# Pensacola Beach pier, 5/4/18



## kingfish501 (Oct 7, 2007)

Early morning, bonitas, Spanish, bonitas, mahi mahi, bonitas...did I mention bonitas?

Pompano had the day off. A few...very few...got caught right before dark.

One king was " accidently" caught by some old man with more luck than skill...me. I say accident because my finger mullet had 4 sharks right by it when I looked down towards the bar to see if anyone was throwing at pomps. Line took off, so I announced I had hooked a damn shark. Took me out to the end, where Big Kenny said I had a king on...surrounfed by sharks. Free spooled a few seconds...and we all thought shark had him. Then the line went slack....said " oh well" , started feeling up my cut line....king is still on. When they gaffed him, my hook was stuck in the top of his head, like a snobble bait.
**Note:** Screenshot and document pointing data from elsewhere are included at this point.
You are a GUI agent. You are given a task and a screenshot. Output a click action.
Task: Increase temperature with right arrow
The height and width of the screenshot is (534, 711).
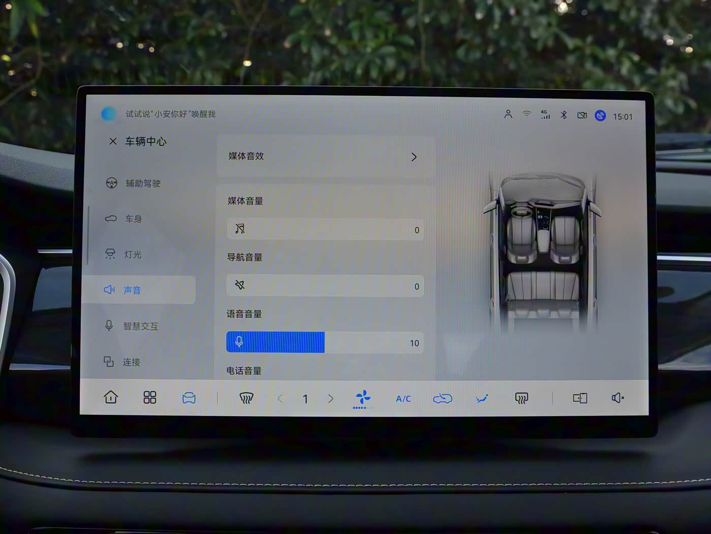click(331, 399)
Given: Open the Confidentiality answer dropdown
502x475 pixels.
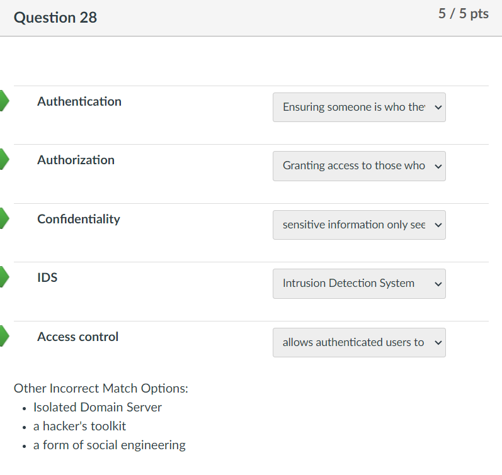Looking at the screenshot, I should click(359, 225).
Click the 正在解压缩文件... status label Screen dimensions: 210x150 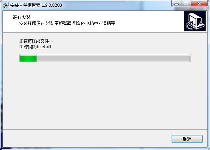[x=36, y=41]
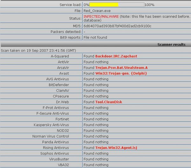Open the Trojan.Psw.Bat.Stealsteam.A detection

tap(121, 68)
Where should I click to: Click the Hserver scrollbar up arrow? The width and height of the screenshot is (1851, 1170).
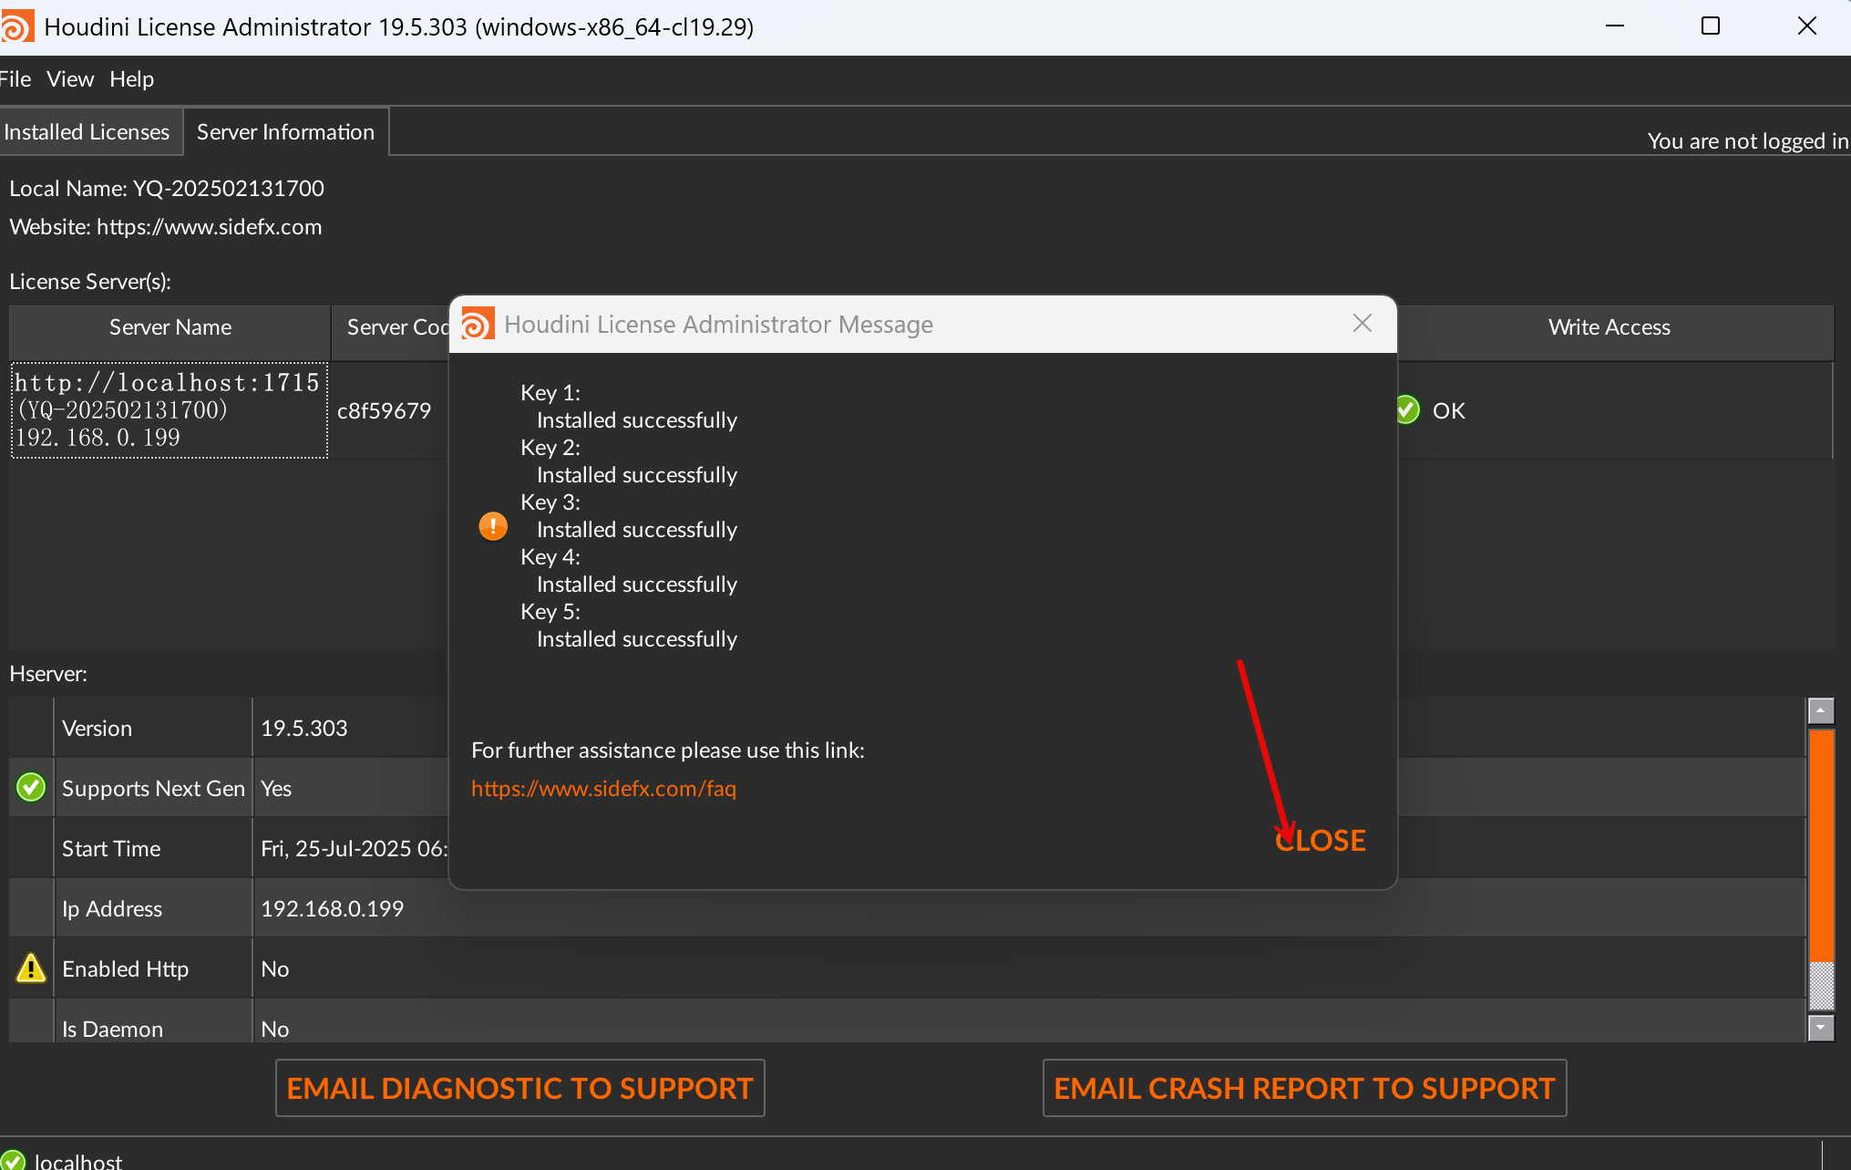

My story is a shark ate my bait and the king ate the shark.

Final tally for me was one small king, 1 big spanish, 1 nice pompano...and 10,000 damn hardtails that ate most of my shrimp on my pompano set rod.


----------



## jaster (Oct 7, 2007)

My Boy and his buddy caught a cooler full of nice spanish, making him clean the smoker in the morning!


----------



## kingfish501 (Oct 7, 2007)

There were some big spanish caught. Most of the big ones ate hex head jigs in bright colors.


----------